The Human Remains: Digital Library of British Mortuary Science and Investigation

This project, headed by Ruth Nugent and funded through a UK Research and Innovation Future Leaders Fellowship has a number of linked aims.

  • To examine the history of exhumation, investigation, reburial, and recording of human remains buried in Christian contexts from the 7th-19th centuries and advance our understanding of this practice in Britain.
  • To create an open access digital library of texts, images, and records of human remains that have been moved and examined in church contexts.
  • To analyse the contents of the digital library using tools and methods from Digital Humanities, to understand what different groups of people in different periods of the past have thought about, felt about, believed about, practiced, and justified exhuming the ‘ancient’ dead’.

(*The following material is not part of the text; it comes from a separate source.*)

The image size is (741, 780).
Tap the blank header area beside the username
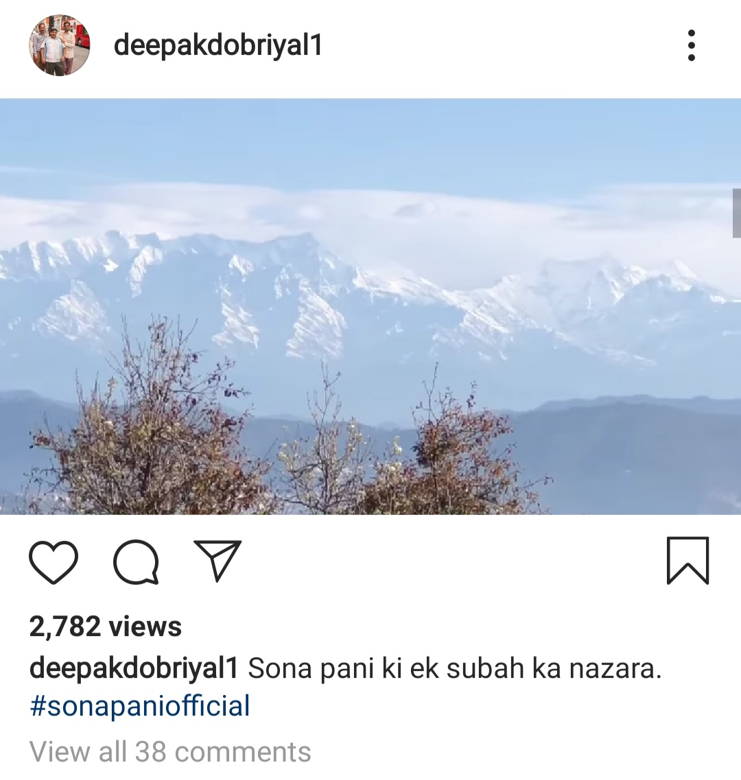(x=498, y=45)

  • To use this new knowledge in service of those managing, excavating, educating, and promoting historic sites with Christian and Christian-era burials through collaboration and partnerships at a variety of scales, including the project residency scheme
  • To establish a cross-sector network of individuals and organisations involved with the management and study of historic burials in Christian contexts (The Human Remains Collaboratory) around the world.
  • To connect and collaborate with other researchers, research projects, and those involved with managing historic burials in Christian contexts around the world.

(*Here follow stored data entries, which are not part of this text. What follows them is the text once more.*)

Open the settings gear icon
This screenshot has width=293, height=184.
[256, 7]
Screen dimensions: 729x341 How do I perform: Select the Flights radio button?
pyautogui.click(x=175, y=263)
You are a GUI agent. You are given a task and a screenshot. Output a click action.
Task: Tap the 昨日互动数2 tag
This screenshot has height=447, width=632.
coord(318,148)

  • To share this new knowledge with academic, professional, and public audiences through Project conferences, events, and exhibitions, as well as publishing results in open-access peer-reviewed books and journals, and through popular publications and online venues
  • To lay the groundwork for a research centre dedicated to the study and impact of ‘Historic Mortuary Management and Investigation’.
  • To create new and reproduceable models, pipelines, and tools for use in Natural Language Processing, Corpus Linguistics, Machine Learning (etc.) which can be shared with developers and researchers within and beyond academia.
  • To advance the methodologies and technological innovation of Digital Humanities and Computer Science for national and global benefit.

The project team includes Ruth Nugent as PI, James Butler, Glenn Cahilly-Bretzin, Katherine Foster, and Thomas Fitzgerald.